Set all unused protocols to n: IPX, Appletalk, Decnet, all experimental protocols
Network device support
PLIP, PPP, and SLIP to n
IrDA (infrared) support
the main item to n if you’re not using the IR port.
Set all unused file system types to n. Likely candidates include: ADFS, Amiga FFS, BFS, UMSDOC, EFS, JFFS, JFS, NTFS, OS/2, QNX2.
File systems — Network file systems
all unused types to n: Coda, NFS, SMB, NCP
If you’re using NFS, enable NFSv3 support, and enable server support only if the system will export file systems.
debugging = n
Once you’ve configured the new kernel, build and install it and all associated modules. Boot the new kernel and make sure that it has all the functionality you need.
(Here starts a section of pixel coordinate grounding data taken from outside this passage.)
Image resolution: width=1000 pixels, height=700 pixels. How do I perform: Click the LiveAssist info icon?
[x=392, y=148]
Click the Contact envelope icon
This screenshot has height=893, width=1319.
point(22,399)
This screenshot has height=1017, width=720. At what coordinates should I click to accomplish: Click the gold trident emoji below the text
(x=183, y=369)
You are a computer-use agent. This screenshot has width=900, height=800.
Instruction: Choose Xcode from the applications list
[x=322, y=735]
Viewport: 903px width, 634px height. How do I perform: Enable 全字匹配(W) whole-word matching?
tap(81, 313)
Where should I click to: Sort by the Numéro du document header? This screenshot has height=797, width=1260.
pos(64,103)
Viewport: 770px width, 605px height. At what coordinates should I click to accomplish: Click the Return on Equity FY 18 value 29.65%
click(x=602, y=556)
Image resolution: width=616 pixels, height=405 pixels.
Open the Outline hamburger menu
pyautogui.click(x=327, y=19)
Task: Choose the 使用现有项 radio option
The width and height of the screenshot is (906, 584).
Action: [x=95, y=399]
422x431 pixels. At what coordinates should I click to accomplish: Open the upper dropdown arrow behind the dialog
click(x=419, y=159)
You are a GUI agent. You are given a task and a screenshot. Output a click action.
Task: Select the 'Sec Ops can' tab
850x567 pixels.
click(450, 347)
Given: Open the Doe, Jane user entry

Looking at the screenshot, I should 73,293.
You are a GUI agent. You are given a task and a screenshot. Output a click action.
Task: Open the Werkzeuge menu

Backup the default installed kernel and modules (save /boot and /lib/modules), and then remove them.
Similarly, backup the kernel source code directory (conventionally /usr/src/linux) and then remove it.
The final steps in this group involve configuring the system boot process:
Configure the boot loader (LILO or Grub) for automatic booting, disallowing any boot time user intervention. The boot loader should also be configured to require a password. For LILO, this would mean removing the prompt keyword and using the password keyword within the lilo.conf configuration file (conventionally located in /etc). For Grub, you would use the hiddenmenu, default 0 and password keywords within the Grub configuration file (usually, /boot/grub/grub/conf).
Require the root password to be entered when entering single user mode by adding the following line to /etc/inittab: sp:S:respawn:/sbin/sulogin
You may also want to disable the ctrlaltdel inittab entry (just comment the line out with #)to prevent that key combination from ever triggering a reboot.
That’s all for this month. Next month, we’ll continue our look at system hardening by considering ways of securing the many daemons that are present on Linux systems.